O Viver Entre Cataclismas
E assim seguimos.
Um dia uma voz de uma nota só.
Noutro a lembrança dolorida
das saudades e silêncios que ficaram.
Como viver tranquilamente
entre os cataclismos do nascimento e da morte?
E quando as perdas são propositais
e nos ferem tão profundamente
que jamais serão as feridas curadas?
Como lidar com as perguntas
sobre o profundo que desconhecemos?
Sobre o que não sabemos,
o porquê das coisas serem assim ? Como lidar ?
Não existe um viver tranquilo
quando as perguntas são existenciais...
quando o espírito busca e rebusca
os meandros de dentro, os oceanos mais profundos
e mais intensos de nosso navegar pelo universo de luzes.
Cada dia cavamos mais um pouco a alma de poço.
Cada dia vamos mais fundo em nós...
Não há tranquilidade, não há paz
que nos permita esquecer o cinzel das mãos
e pausar densas buscas e procuras...
E mesmo quando nos encontramos conosco mesmo,
é na alma do outro que passamos a cavoucar -
e tão incansavelmente -
no intento de se descobrir mais sobre si...
posto que almas-gêmeas se completam em amor,
mas precisam ainda, se redescobrir em sua outra metade.
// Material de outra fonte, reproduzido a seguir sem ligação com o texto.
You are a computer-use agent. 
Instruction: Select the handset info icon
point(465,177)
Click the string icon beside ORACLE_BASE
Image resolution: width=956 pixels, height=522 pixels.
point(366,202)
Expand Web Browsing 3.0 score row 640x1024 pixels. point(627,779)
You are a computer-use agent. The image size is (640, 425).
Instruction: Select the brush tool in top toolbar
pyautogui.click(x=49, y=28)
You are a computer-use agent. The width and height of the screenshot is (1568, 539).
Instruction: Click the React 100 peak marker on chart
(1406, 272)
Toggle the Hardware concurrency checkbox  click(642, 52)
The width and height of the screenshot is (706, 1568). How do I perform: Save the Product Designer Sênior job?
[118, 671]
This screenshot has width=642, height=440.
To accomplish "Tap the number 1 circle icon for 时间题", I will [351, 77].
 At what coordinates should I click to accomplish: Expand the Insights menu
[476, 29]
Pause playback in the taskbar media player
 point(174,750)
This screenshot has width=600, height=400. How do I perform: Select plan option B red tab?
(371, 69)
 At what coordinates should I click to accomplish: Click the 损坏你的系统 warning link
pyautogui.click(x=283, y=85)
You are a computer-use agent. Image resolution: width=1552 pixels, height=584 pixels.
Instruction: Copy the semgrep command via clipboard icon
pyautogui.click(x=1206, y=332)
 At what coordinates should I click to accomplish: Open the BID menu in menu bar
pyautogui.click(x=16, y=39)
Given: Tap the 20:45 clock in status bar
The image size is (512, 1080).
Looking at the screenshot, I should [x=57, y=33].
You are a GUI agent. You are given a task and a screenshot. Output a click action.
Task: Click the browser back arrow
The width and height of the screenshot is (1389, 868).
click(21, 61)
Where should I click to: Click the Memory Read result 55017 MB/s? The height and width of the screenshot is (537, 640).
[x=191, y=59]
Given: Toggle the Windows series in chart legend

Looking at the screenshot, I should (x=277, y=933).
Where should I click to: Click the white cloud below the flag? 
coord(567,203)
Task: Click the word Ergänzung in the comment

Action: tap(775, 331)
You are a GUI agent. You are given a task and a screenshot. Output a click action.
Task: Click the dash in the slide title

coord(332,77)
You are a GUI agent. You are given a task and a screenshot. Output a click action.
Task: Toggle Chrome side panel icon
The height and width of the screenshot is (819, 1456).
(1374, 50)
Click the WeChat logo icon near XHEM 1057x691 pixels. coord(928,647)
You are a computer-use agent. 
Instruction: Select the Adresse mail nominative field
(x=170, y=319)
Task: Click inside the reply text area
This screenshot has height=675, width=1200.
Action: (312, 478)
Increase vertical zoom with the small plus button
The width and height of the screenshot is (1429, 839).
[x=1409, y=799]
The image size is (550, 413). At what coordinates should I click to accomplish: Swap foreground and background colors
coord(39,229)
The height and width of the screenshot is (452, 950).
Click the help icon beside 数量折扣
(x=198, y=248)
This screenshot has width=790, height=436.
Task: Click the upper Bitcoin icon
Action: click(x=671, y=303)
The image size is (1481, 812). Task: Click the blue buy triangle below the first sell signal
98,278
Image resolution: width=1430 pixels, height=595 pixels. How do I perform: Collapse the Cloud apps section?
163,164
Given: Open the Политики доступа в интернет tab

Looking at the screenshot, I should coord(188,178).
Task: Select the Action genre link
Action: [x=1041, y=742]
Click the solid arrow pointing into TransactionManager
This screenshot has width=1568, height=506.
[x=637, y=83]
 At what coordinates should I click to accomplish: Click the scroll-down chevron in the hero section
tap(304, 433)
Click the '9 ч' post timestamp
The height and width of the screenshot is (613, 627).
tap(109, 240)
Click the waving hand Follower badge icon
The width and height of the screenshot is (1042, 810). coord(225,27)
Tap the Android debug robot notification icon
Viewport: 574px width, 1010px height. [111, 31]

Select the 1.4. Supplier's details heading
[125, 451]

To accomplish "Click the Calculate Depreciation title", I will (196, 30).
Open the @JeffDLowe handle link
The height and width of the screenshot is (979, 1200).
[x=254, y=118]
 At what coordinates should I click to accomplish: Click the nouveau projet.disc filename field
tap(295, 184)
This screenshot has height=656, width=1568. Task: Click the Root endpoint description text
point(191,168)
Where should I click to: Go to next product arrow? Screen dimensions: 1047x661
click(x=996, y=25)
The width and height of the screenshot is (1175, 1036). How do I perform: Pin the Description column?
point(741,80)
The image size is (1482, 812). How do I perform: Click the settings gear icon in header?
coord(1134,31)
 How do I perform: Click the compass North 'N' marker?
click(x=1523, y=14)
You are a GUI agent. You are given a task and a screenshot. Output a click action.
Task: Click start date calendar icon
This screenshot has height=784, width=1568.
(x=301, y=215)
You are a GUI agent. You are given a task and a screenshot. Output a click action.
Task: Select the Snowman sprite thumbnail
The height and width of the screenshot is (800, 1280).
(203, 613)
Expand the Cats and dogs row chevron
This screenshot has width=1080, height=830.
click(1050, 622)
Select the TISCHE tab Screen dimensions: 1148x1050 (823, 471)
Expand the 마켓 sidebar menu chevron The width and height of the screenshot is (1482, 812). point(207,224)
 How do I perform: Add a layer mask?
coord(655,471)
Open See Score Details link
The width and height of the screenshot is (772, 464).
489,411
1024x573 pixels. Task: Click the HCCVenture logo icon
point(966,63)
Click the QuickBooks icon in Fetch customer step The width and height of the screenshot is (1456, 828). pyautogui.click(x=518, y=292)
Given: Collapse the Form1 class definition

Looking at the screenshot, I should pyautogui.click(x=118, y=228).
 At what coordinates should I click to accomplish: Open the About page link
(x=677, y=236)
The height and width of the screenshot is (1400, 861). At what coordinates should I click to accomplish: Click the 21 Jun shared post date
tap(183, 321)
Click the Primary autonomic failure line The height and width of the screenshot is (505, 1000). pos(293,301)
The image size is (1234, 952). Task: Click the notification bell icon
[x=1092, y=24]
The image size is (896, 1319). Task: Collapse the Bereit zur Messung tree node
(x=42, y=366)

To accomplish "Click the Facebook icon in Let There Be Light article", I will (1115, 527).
Tem razão o pensador quando diz que
nossas "vidas são minadas de dentro"
e "às vezes em tais profundidade"
que nós mesmos nunca nos daremos conta...
E a água escorre pelos lábios e íris dos olhos
formando corredeiras inatingíveis pelas ondas do tempo.
Crescem e aumentam sua potência
à medida em que são partilhadas (com+partilhadas)...
E... quando nos encontramos neste mergulhar em nós...
nada, absolutamente nada é satisfatório.
A insatisfação do espírito nos leva a cavar mais fundo na alma
em busca de novas descobertas
sobre si, sobre o outro em nós... sobre Nós!
"Todas essas vidas são minadas de dentro. Às vezes em tais profundidades que o sujeito não se dá conta absolutamente. Penso aqui em A... Ele se convenceu de seu próprio bem-estar. E, no entanto ele sabe o que tinha desejado e o que não realizou, ele sabe da morte, ele sabe... [...]. Mas ele imagina ser feliz. E com tanta força que, às vezes, se pode vê-lo radiante com todo seu corpo, sorridente com toda sua alma... Na realidade, a comédia que ele representa sinceramente não convencou a todos os A. que ele comporta em si. Sua paz camufla aflições tão indefesas que, por isso mesmo, necessitam dessa comédia" (Edgar Morin).